## Source passage

-- BEGIN --

5.3 No Bond Required of Trustees. No Trustee shall, as such, be obligated to give any bond or other security for the performance of any of his duties hereunder.
5.4 No Duty of Investigation; Notice in Trust Instruments, etc. No purchaser, lender, transfer agent or other person dealing with the Trustees or with any officer, employee or agent of the Trust shall be bound to make any inquiry concerning the validity of any transaction purporting to be made by the Trustees or by said officer, employee or agent or be liable for the application of money or property paid, loaned, or delivered to or on the order of the Trustees or of said officer, employee or agent. Every obligation, contract, undertaking, instrument, certificate, Share, other security of the Trust, and every other act or thing whatsoever executed in connection with the Trust shall be conclusively taken to have been executed or done by the executors thereof only in their capacity as Trustees under this Declaration or in their capacity as officers, employees or agents of the Trust. The Trustees may maintain insurance for the protection of the Trust Property, its Shareholders, Trustees, officers, employees and agents in such amount as the Trustees shall deem adequate to cover possible tort liability, and such other insurance as the Trustees in their sole judgment shall deem advisable or is required by the 1940 Act.

-- END --

## Raw records

-- BEGIN --

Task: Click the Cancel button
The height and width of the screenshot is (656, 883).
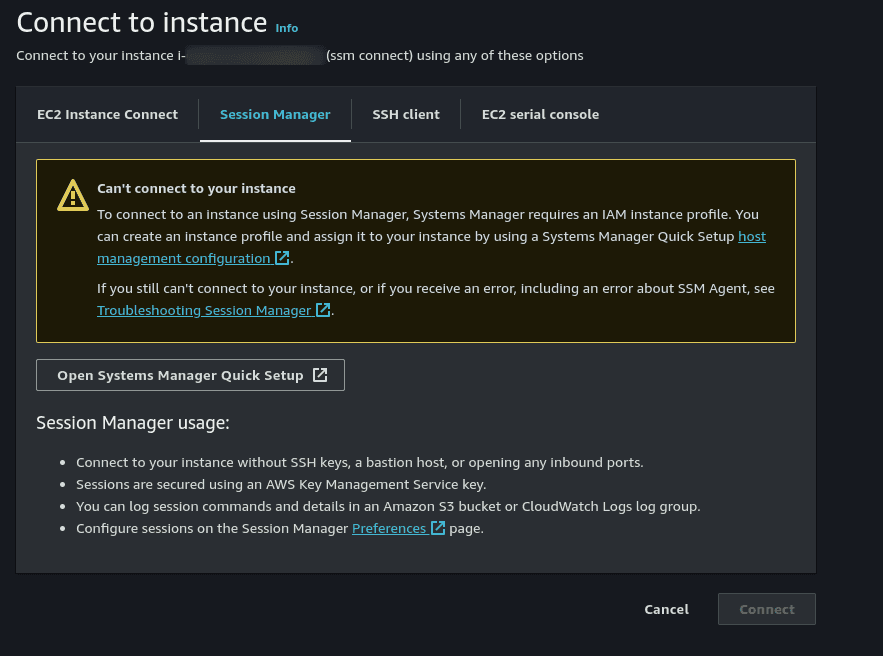Action: (x=666, y=609)
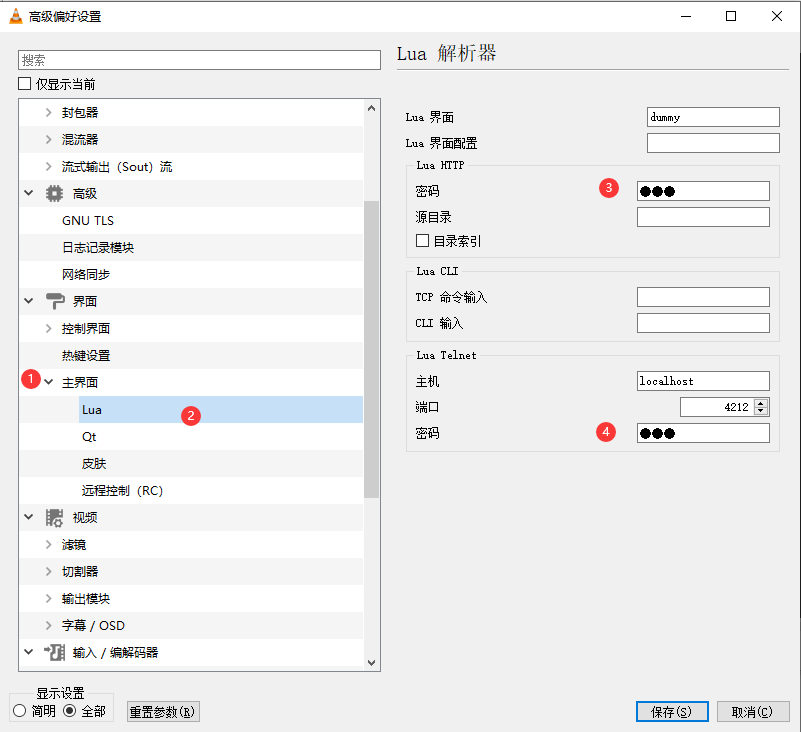Click the 搜索 search field

pos(200,60)
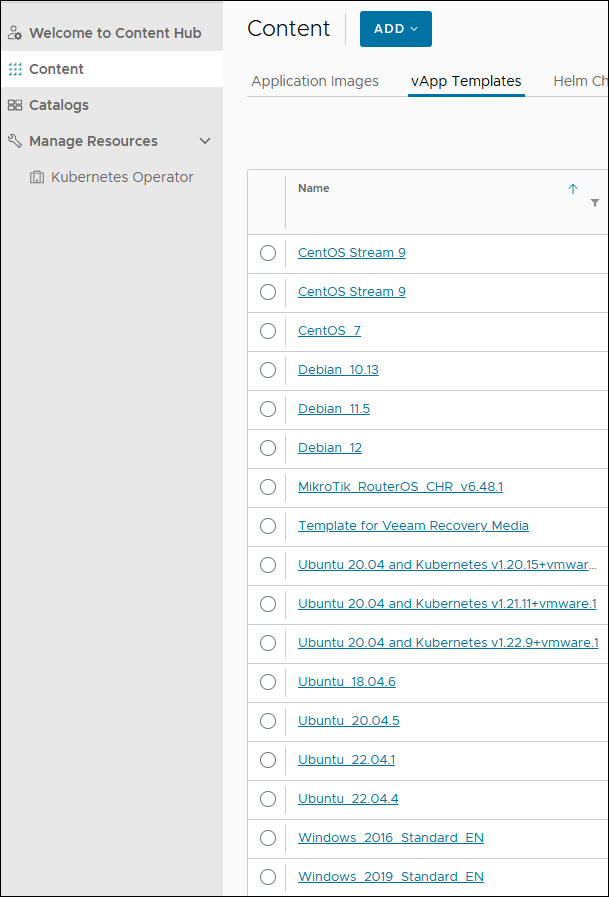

-- END --

## Objectives
(a) Decide whether each statement agrees with the trust declaration passage, answering yes or no and quoting the deciding words: (i) Trustees must post a bond to secure the performance of their duties. (ii) A lender dealing with the Trustees is not bound to inquire into the validity of a transaction they purport to make. (iii) The Trustees may carry insurance against possible tort liability.
(b) Please answer these from the trust declaration passage:
(i) What section number covers the rule that no bond is required of Trustees?
(ii) Which act may require the Trustees to maintain insurance?
(iii) In what capacities are instruments executed in connection with the Trust conclusively taken to have been executed?
(c) Go on with the trust declaration passage, starting right after its last sentence.
The material above comes from a different source than the trust declaration passage.

## Outputs in order
(a)
(i) No: "No Trustee shall, as such, be obligated to give any bond or other security for the performance of any of his duties hereunder."
(ii) Yes: "No purchaser, lender, transfer agent or other person dealing with the Trustees" … "shall be bound to make any inquiry concerning the validity of any transaction purporting to be made by the Trustees"
(iii) Yes: "in such amount as the Trustees shall deem adequate to cover possible tort liability"

(b)
(i) 5.3
(ii) The 1940 Act
(iii) Only in their capacity as Trustees under this Declaration or in their capacity as officers, employees or agents of the Trust

(c)
5.5 Reliance on Experts, etc. Each Trustee and officer or employee of the Trust shall, in the performance of its duties, be fully and completely justified and protected with regard to any act or any failure to act resulting from reliance in good faith upon the books of account or other records of the Trust, upon an opinion of counsel, or upon reports made to the Trust by any of the Trust’s officers or employees or by any advisor, administrator, manager, distributor, selected dealer, accountant, appraiser or other expert or consultant selected with reasonable care by the Trustees, officers or employees of the Trust, regardless of whether such counsel or expert may also be a Trustee.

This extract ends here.